Graduate student Fannie Liu

Fannie Liu is a Ph.D. student in the Human-Computer Interaction Institute, and is part of the Connected Experience and eHeart Labs. She researches and builds social technologies that enable experience sharing as a means to facilitate connection and empathy between people. Fannie has experience working at Snap Inc. and LinkedIn, and is a recipient of CMU’s Center for Machine Learning and Health fellowship in Digital Health.

Kristin Williams


Graduate student Kristin Williams

Kristin Williams is a Ph.D. student in the Human-Computer Interaction Institute. She investigates how we can upcycle everyday objects using computing abilities. In particular, she designs and creates systems using tangible computing, internet of things paradigms (IoT), and novel measures of personal data to give households the ability to modify the home with new kinds of computational properties.

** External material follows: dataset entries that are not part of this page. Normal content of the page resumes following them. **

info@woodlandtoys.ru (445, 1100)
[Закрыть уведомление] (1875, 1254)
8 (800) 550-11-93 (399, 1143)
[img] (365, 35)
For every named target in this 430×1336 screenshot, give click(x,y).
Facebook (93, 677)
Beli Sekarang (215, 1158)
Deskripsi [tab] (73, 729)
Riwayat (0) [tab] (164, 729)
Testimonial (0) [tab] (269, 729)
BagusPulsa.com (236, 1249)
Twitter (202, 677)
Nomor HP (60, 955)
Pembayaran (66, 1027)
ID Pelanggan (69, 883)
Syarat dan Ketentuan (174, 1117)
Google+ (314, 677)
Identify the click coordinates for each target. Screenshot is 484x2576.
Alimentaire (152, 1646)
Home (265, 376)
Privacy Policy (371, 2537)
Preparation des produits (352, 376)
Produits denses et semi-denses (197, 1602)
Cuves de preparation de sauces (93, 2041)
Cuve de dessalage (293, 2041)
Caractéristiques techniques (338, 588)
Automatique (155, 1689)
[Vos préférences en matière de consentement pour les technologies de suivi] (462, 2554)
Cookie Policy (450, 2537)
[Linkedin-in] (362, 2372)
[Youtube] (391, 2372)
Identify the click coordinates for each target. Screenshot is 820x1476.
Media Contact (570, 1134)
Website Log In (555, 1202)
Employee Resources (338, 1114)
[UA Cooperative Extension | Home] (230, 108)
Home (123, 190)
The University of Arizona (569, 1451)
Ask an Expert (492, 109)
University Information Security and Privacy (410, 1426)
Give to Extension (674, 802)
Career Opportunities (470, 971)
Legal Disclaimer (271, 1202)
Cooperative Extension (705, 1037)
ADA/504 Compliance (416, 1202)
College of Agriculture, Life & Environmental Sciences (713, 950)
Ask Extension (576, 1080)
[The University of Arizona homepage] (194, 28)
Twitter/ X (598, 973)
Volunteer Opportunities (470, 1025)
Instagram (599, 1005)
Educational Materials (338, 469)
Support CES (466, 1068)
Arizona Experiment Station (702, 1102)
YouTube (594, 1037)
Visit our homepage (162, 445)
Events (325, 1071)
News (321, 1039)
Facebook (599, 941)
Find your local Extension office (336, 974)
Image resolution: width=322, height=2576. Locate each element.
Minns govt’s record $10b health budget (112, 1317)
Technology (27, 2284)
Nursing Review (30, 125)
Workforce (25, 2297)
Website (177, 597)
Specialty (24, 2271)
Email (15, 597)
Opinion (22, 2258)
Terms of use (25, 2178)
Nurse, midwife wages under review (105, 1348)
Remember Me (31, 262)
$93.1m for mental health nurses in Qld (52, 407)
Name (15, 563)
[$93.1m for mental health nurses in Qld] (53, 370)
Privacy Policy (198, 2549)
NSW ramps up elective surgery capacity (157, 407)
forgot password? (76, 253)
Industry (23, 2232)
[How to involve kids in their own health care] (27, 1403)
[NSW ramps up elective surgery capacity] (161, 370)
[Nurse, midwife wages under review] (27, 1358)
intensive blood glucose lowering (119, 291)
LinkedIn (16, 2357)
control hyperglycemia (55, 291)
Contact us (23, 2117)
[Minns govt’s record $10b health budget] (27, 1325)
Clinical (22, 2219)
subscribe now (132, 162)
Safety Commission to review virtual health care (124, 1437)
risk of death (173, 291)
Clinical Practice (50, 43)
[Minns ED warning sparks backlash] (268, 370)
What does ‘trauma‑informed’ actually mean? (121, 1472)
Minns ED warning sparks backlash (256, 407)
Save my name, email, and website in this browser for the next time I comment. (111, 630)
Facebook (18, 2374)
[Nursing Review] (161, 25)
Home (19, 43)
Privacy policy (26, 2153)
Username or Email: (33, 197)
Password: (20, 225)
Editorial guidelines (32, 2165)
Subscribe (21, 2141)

This work enables users to make 'dumb' objects 'smart' to realize new practices, division of labor, and alternative social arrangements in the home.

Felicia Ng


Graduate student Felicia Ng

Felicia Ng is a PhD student in the Human-Computer Interaction Institute. Her research focuses on social computing and computer-supported cooperative work, especially in the domain of collaborative creativity. She has worked for Facebook as a User Experience Research Intern and as a Research Analyst, as well as for Microsoft as a Research Intern. Felicia received her M.S. in Human-Computer Interaction from Carnegie Mellon University and her B.A. in Psychology from Princeton University.